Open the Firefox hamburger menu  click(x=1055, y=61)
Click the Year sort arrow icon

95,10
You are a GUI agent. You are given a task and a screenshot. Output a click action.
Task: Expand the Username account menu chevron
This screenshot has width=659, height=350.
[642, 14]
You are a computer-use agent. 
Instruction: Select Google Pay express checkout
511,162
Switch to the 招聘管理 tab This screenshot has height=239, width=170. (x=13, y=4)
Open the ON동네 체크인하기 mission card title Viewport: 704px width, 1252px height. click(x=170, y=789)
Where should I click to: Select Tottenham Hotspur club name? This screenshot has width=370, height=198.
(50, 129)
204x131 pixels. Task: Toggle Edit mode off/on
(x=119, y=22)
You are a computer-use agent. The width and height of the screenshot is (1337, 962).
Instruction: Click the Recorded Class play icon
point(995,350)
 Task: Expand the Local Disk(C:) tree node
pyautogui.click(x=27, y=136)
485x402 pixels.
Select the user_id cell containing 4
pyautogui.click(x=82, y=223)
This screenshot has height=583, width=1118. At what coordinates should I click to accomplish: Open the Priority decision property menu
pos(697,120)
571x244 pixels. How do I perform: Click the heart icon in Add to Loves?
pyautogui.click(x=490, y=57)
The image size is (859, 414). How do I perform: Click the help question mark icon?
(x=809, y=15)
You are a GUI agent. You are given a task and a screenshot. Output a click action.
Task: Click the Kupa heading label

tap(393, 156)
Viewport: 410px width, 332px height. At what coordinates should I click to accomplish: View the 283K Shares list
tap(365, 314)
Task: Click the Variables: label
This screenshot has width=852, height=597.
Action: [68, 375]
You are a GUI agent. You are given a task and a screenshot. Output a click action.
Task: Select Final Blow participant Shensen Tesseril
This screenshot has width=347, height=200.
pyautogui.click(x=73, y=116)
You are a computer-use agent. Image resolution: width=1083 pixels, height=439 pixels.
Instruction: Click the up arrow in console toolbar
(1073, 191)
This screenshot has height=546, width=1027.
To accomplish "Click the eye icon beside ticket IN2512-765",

════════

Copy out, from the data above, every line holding the word "computer".

You are a computer-use agent. 
You are a computer-use agent. The width and height of the screenshot is (1337, 962).
You are a computer-use agent. Image resolution: width=1083 pixels, height=439 pixels.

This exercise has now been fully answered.